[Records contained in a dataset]
########################################

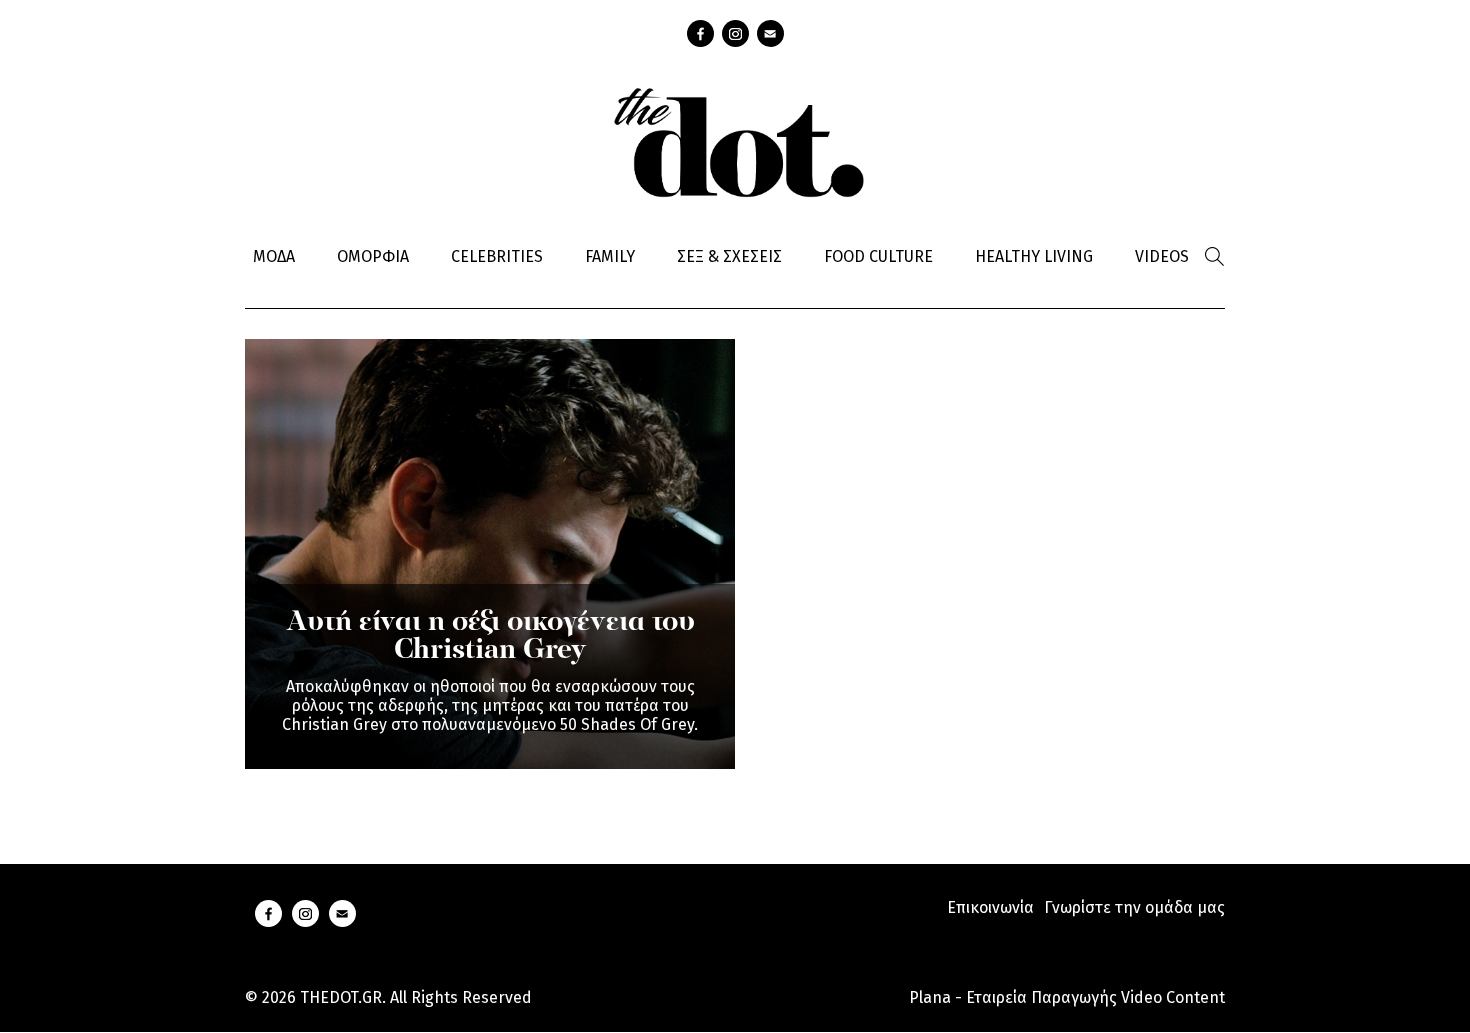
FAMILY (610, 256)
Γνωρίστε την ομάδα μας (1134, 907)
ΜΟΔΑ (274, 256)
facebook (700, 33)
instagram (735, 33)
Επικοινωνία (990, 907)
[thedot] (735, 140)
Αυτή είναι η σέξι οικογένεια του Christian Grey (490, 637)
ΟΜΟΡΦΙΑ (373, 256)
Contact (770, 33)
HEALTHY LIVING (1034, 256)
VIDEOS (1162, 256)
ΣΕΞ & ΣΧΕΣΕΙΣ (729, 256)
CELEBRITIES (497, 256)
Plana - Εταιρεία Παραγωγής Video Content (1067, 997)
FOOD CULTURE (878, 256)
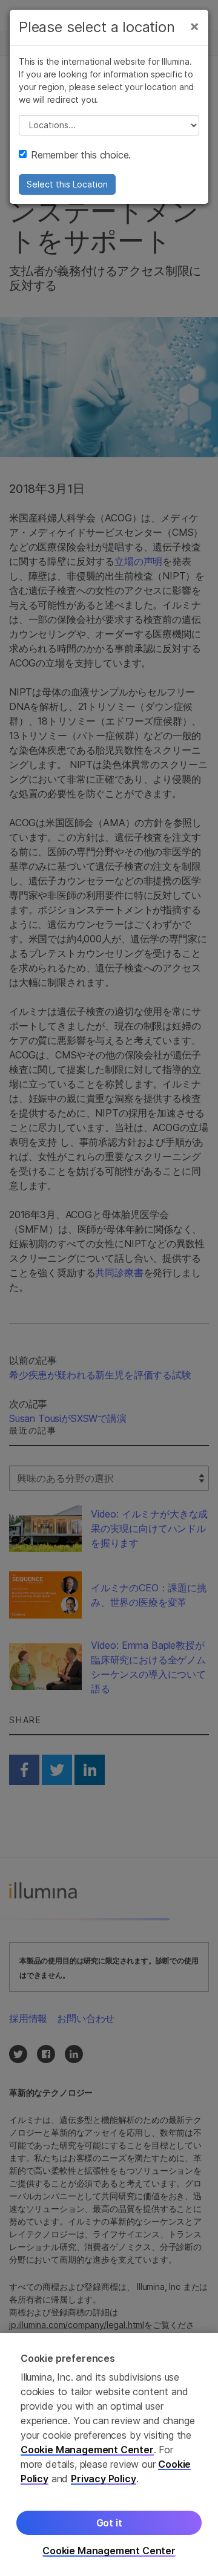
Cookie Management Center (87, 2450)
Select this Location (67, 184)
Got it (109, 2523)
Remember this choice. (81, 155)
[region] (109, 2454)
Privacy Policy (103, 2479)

########################################

- Problem statement
Your answer should be one number: how many lines of the records hold "this".

- Answer space
2